O senador Omar Aziz (PSD-AM) decidiu manter o texto aprovado pela Câmara da proposta de emenda à Constituição (PEC) que prevê o fim da escala de trabalho 6x1. A estratégia é evitar que a matéria volte aos deputados e acelerar a votação no Senado. O relator disse ao Congresso em Foco que entregará o parecer nesta quinta-feira (27).

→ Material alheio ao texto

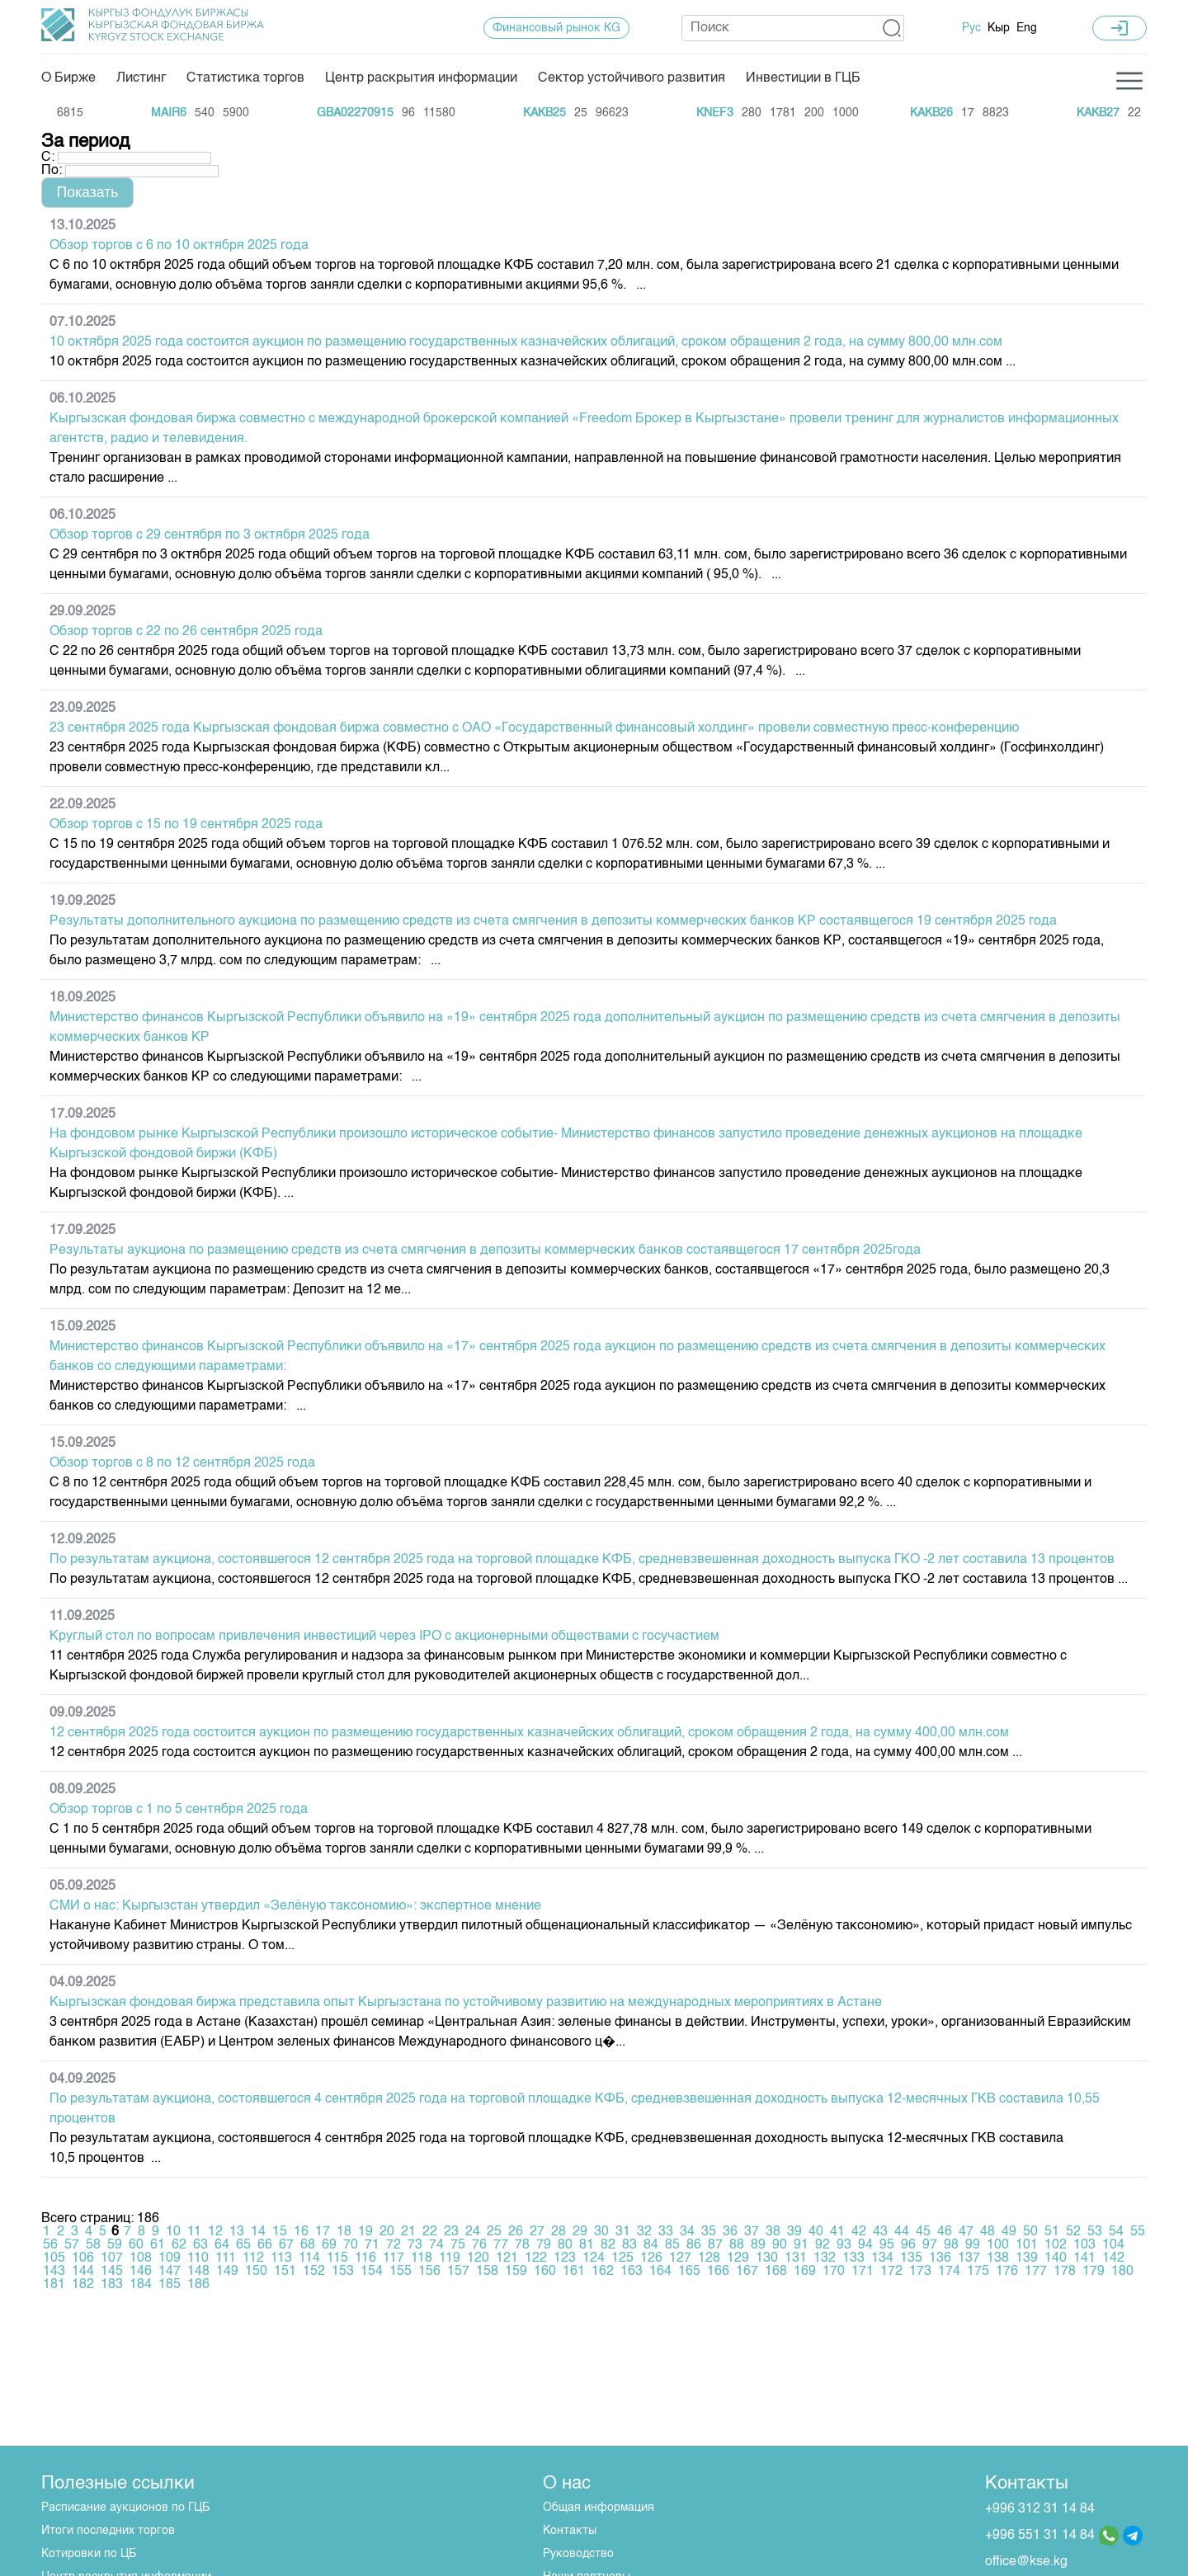 The height and width of the screenshot is (2576, 1188). Describe the element at coordinates (1055, 2258) in the screenshot. I see `140` at that location.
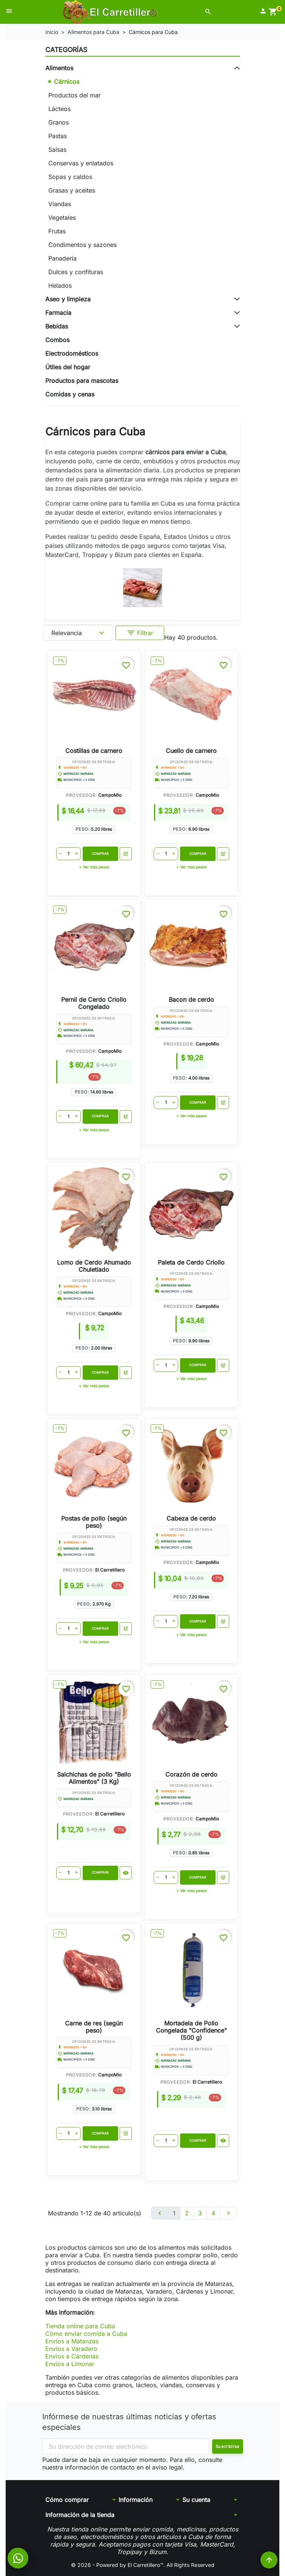 Image resolution: width=285 pixels, height=2576 pixels. I want to click on [button], so click(208, 11).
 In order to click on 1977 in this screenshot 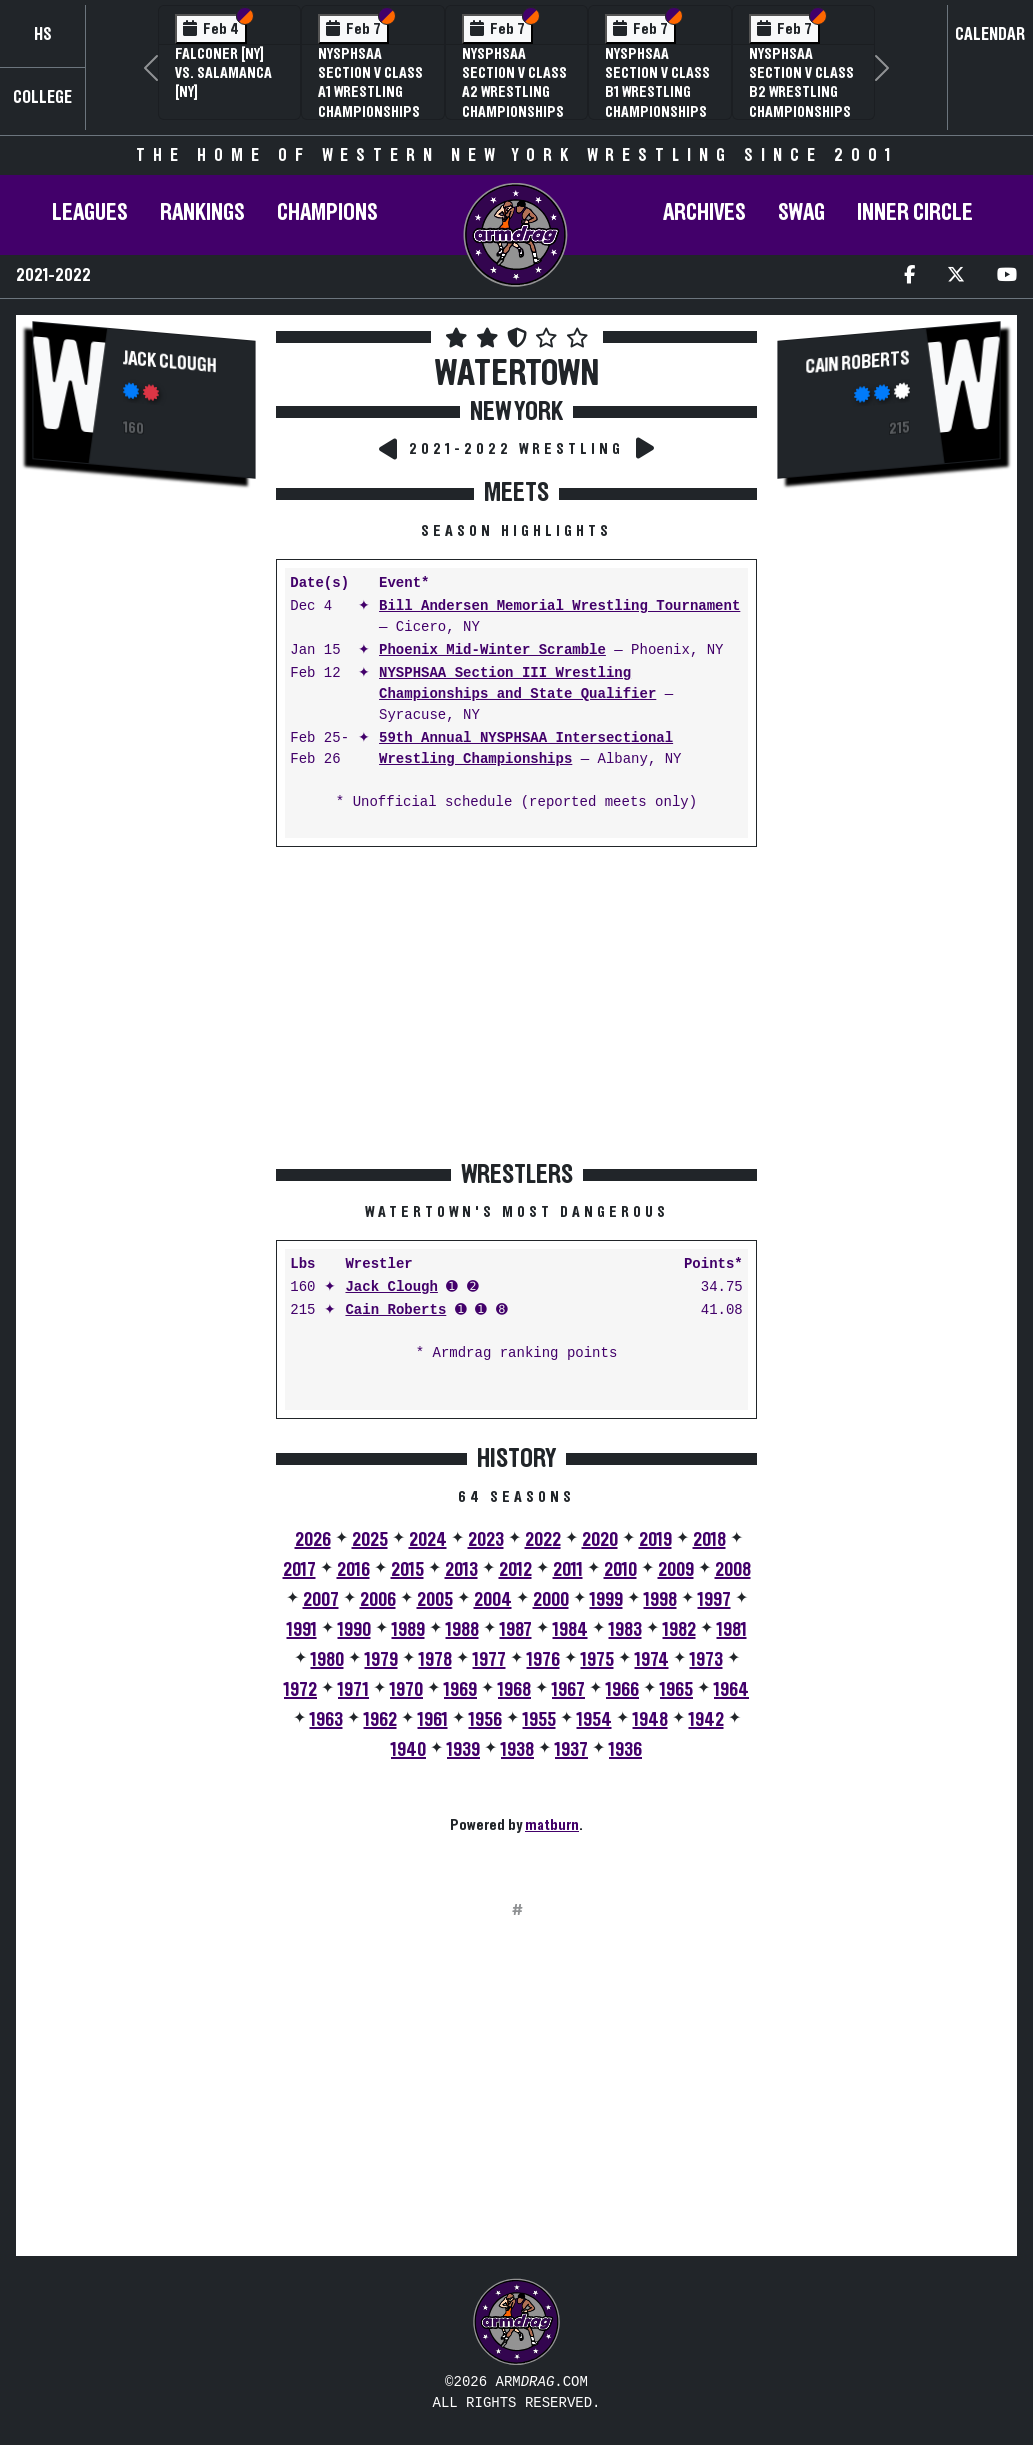, I will do `click(489, 1660)`.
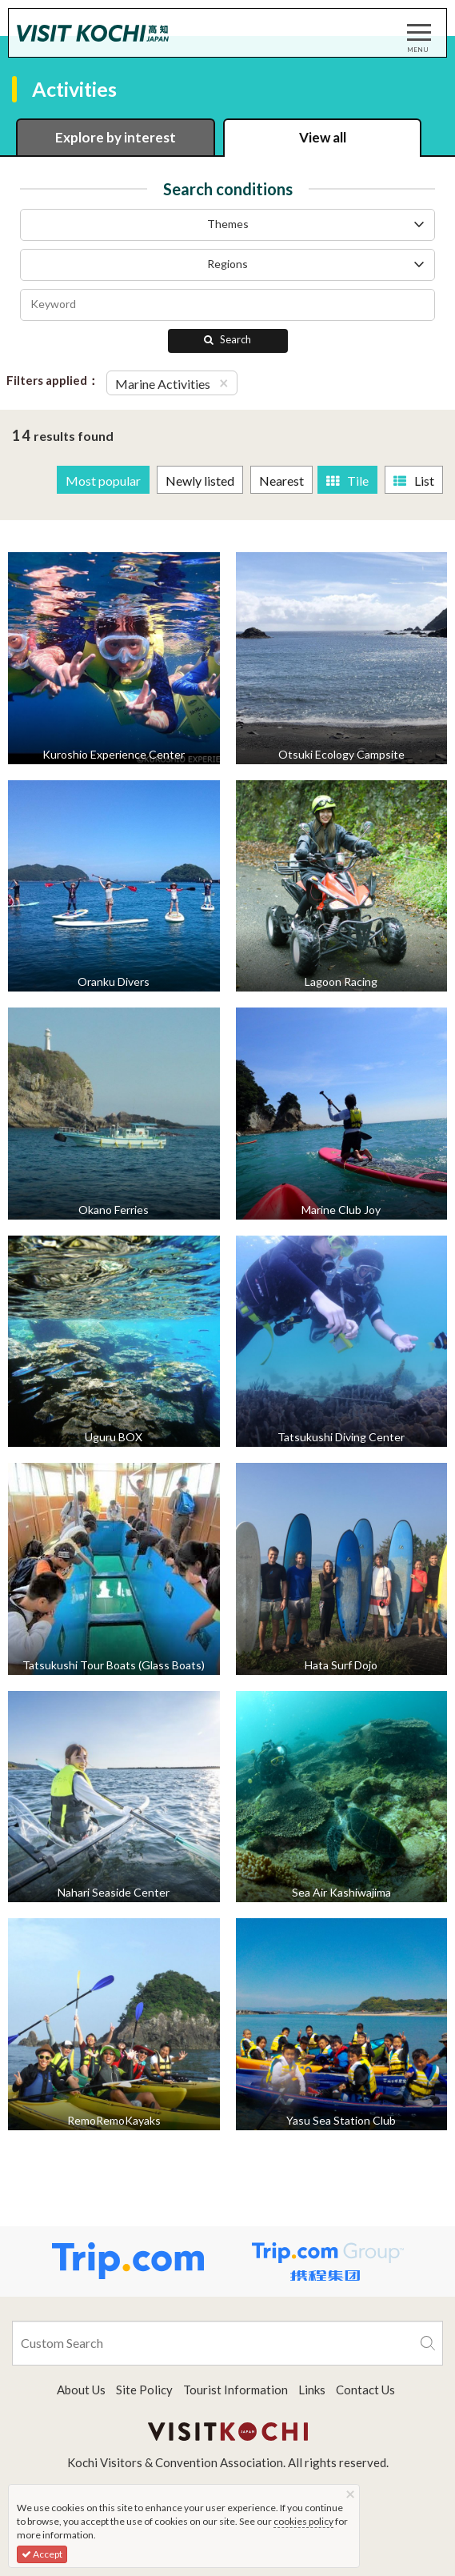 The image size is (455, 2576). Describe the element at coordinates (200, 480) in the screenshot. I see `Newly listed` at that location.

"Não vou mudar para que a PEC não precise voltar para a Câmara", afirmou. A previsão é que o relatório seja lido na quarta-feira (2), na Comissão de Constituição e Justiça (CCJ). A votação, porém, pode ficar para outra data caso algum senador peça vista. Aziz pretende conversar ainda nesta terça-feira (25) com o presidente do Senado, Davi Alcolumbre (União-AP), sobre o calendário da proposta.
Trabalhadores de plataforma
O relator disse concordar com a versão aprovada pelos deputados. Sua única ressalva envolve trabalhadores embarcados em plataformas, submetidos a jornadas específicas. "Minha única preocupação é com quem trabalha em plataforma. O trabalhador passa 15 dias na plataforma e 15 dias em terra. Acho que teremos de fazer uma PEC ou uma lei complementar para tratar especificamente deles", declarou.
O fim da escala 6x1 é prioridade do governo Lula, que tenta concluir a votação antes do segundo turno das eleições. Parte da oposição resiste à análise durante a campanha por considerar que a medida pode favorecer eleitoralmente o presidente.
Aziz recebeu a relatoria na sexta-feira, quando Alcolumbre encaminhou a PEC 221/2019 à CCJ, em decisão acertada com o presidente da comissão, Otto Alencar (PSD-BA). O despacho destravou a tramitação no Senado quase três meses depois da aprovação pela Câmara, em 27 de maio. Ao assumir a função, Aziz já havia defendido a mudança. "A [escala] 5x2 dará saúde mental aos trabalhadores", afirmou.
PEC reduz jornada para 40 horas
A proposta reduz de 44 para 40 horas a jornada máxima semanal, sem corte salarial, e garante dois dias de repouso remunerado.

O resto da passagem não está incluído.